Все собравшиеся за столом были в тот момент для бабушек не детьми и даже не внуками — дальними потомками, и мои родители не выделялись среди сидящих; бабушки были как право и лево, альфа и омега, жизнь и смерть.
Я был между ними, был — их, словно родители лишь совершили необходимое физиологически, а подлинное право родительства принадлежало бабушке Тане и бабушке Маре.
ЖИЗНЬ БЕЗ ЗВУКА
Бабушка Таня была глуховата. Она могла слышать только очень громкие звуки: звон разбитого стекла, вой сирены, свисток локомотива.
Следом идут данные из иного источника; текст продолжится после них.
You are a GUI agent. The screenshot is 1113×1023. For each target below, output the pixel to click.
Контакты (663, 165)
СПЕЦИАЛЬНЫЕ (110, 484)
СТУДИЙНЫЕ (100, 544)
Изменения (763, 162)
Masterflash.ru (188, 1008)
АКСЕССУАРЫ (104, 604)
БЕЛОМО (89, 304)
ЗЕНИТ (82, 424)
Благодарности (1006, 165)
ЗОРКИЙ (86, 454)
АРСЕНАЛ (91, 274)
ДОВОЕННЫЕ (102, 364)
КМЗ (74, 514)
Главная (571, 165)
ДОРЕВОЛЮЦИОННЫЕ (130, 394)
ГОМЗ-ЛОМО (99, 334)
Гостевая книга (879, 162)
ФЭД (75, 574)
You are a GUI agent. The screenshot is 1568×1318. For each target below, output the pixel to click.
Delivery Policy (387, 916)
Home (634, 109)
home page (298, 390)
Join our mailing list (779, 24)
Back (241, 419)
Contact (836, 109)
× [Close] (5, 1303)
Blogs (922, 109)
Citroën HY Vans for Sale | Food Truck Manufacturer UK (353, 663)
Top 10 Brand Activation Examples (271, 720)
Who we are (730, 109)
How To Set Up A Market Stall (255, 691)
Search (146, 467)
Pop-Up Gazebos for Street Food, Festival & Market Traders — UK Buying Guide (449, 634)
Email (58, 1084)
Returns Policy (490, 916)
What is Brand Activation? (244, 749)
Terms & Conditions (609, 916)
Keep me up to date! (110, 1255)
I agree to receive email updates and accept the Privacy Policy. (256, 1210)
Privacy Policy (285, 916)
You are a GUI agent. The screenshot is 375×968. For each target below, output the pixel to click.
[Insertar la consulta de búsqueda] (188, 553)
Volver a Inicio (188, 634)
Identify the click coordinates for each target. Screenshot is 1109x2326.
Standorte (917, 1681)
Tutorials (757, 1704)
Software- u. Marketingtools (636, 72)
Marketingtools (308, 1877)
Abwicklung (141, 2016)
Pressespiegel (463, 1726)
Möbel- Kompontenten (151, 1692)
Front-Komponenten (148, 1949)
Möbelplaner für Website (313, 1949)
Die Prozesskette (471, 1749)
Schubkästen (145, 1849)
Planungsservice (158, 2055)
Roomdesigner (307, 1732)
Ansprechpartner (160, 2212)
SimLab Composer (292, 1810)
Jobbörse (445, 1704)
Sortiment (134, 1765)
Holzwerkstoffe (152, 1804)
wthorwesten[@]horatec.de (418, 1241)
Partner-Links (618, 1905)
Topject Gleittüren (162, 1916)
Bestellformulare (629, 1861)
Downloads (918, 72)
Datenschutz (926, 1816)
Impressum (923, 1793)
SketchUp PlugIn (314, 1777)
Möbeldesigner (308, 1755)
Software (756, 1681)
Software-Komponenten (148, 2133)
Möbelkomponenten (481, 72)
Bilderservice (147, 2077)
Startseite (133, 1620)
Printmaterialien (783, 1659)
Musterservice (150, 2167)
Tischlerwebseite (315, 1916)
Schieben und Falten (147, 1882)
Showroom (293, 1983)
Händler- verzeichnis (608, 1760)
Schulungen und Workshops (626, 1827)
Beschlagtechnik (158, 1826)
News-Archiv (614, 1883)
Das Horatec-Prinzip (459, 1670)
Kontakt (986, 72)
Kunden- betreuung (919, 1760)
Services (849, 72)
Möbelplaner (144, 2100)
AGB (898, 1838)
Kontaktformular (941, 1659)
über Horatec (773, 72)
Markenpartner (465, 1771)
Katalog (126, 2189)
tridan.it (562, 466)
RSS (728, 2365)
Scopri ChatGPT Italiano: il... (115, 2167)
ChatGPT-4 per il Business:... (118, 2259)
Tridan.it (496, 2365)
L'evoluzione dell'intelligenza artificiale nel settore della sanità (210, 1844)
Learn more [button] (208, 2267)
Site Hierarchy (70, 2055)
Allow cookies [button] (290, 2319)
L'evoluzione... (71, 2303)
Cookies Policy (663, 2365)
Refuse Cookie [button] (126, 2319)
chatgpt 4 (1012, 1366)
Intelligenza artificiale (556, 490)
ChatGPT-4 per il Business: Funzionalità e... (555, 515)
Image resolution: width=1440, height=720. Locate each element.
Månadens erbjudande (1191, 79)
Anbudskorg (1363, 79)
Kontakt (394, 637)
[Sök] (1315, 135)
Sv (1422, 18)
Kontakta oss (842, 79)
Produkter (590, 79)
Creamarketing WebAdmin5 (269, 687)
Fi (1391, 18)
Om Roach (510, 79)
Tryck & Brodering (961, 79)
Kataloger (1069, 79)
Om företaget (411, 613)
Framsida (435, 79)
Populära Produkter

Ей нельзя было позвонить по телефону, окликнуть из соседней комнаты, бросить фразу через стол, ответить, повернувшись спиной. Чтобы разговаривать, нужно было приобнять ее, говорить прямо в ухо. И я лишь взрослым понял, что моя особая привязанность к ней возникла, помимо прочих причин, и благодаря этим объятиям при разговоре.
Глухота бабушки Тани раздражала окружающих, ее часто просили использовать слуховой аппарат или слуховую трубку. Была в этих просьбах даже какая-то зависть, тайное желание равенства: подразумевалось, что, не пользуясь слуховым аппаратом, бабушка Таня облегчает себе жизнь, отсекает одну из назойливейших составляющих советской действительности — звук. Речи по радио, музыка из репродукторов для нее не существовали, речи из телевизора, уличные разговоры превращались в голую жестикуляцию.
Домашнюю радиоточку по военной еще привычке держали постоянно включенной, пусть и приглушенно. Для ежедневных, ординарных новостей был телевизор, а радио бормотало как бы на всякий случай, если вдруг передадут что-то сверхважное, судьбоносное. Кажется, подсознательно взрослые больше верили радио, оно было старше по счету эпохи, и они думали, что, если начнется война, телевизор будет передавать успокаивающую картинку, а радио «очнется» и заговорит голосом Левитана. Радио, то самое, что было проведено в каждую квартиру, радио-из-розетки, воспринималось как голос коммунального бессознательного, как общая нейронная сеть всех квартир, которая сама по себе, без управляющего центра, почувствует беду и предупредит о ней.
А мне казалось, что радио не только транслирует передачи, но и подслушивает, что происходит в доме; это являлось частью всеобщего сговора бдительности. У бабушки Тани была подруга, прослужившая всю войну в войсках ВНОС на посту раннего обнаружения самолетов. И, когда она показывала военные фото, — огромные счетверенные слуховые раструбы, направленные в грозовое небо, чтобы улавливать шум самолетных моторов, — я видел образ того всеобщего слушания, той большей, чем необходимо для повседневной жизни, внимательности к словам и звукам, что, как клей, пропитывала повседневность; той власти языка, где каждое слово содержит оглядку на самое себя. И я мечтал порой, чтобы все взрослые стали как бабушка Таня; нет, я не желал им ущерба, мне казалось, что так будет лучше и для них самих.
Бабушка Таня меня не слышала, и до возвращения родителей домой я пользовался свободой, о которой даже не размышлял, воспринимал ее как есть. Глухота бабушки Тани дала мне начальную независимость, создала «окно» — несколько часов в сутки, — когда я был предоставлен сам себе. И вся моя внутренняя биография выросла из этих часов одиночества.
Глуховатая, бабушка Таня еще и плохо видела без очков: ее зрение испортили напряженные редакторские читки. Она была на пенсии, но продолжала работать в Политиздате; я не знал, как расшифровывается это сокращение — Издательство политической литературы при ЦК КПСС, но ощущал волнующую монументальность названия.
Советские аббревиатуры и устойчивые сокращения, задевающие слух неестественным для русского языка сочетанием звуков и нарезкой слогов, я воспринимал как имена сущностей, входящих в таинственные иерархии власти, и Политиздат был, если брать христианские мерки, архангелом, тем более что располагался он ни много ни мало на улице Правды.
Однажды бабушка оставила на видном месте приоткрытую сумку; оттуда торчал блестящий угол чего-то металлического. Из простого любопытства я потянул за него — и вытащил линейку, где не было миллиметров и сантиметров, только непривычные, несуществующие меры длины с вычеканенными надписями: Нонпарель; Цицеро; Санспарель; Миньон; Парангон.
Улица Правды — название вдруг засияло грозным светом; все мои мелкие прегрешения, поиски в квартире, тайные мысли, все, что я мнил надежно скрытым, лежало перед шестью гигантскими буквами ПРАВДА, как под увеличительным стеклом.
С тех пор, как только бабушка Таня говорила — «я еду на улицу Правды», — тотчас нечто старшее, идущее из прошлых времен, окатывало меня первобытным ужасом.